-- Opening Marker --

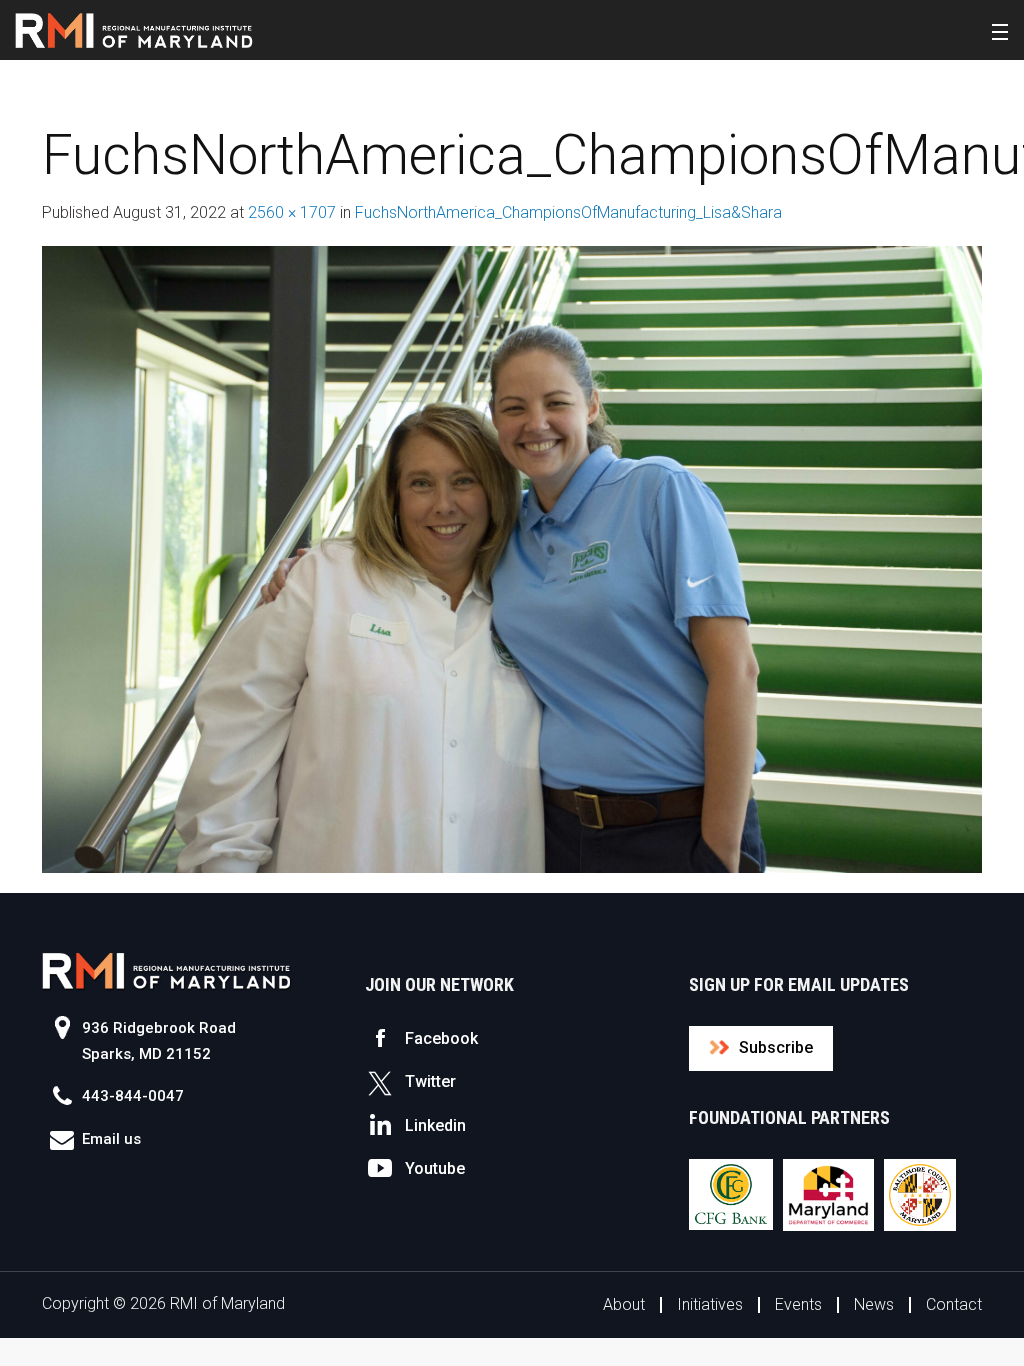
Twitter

-- Closing Marker --
-- Opening Marker --

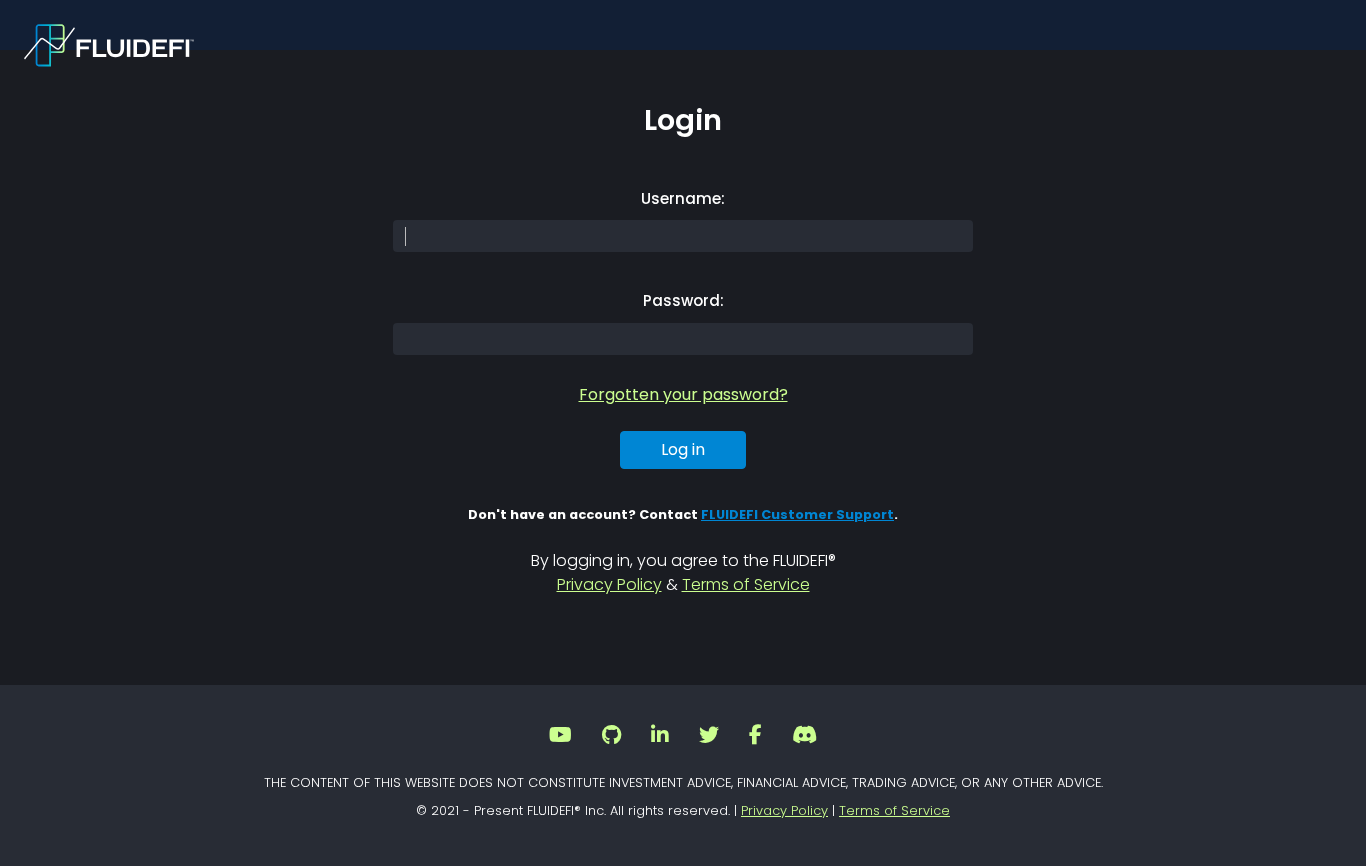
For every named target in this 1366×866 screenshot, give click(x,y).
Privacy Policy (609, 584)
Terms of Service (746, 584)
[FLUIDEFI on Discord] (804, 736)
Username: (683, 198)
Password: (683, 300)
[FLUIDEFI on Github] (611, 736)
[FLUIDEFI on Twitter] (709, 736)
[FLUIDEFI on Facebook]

-- Closing Marker --

# WHAT IS BEING ASKED
Within the listing above, the range opens at the line with "[FLUIDEFI on Github] (611, 736)" and closes at the line with "[FLUIDEFI on Facebook]". Reproduce exactly the lines of that range, including both ends.

# SOLUTION
[FLUIDEFI on Github] (611, 736)
[FLUIDEFI on Twitter] (709, 736)
[FLUIDEFI on Facebook]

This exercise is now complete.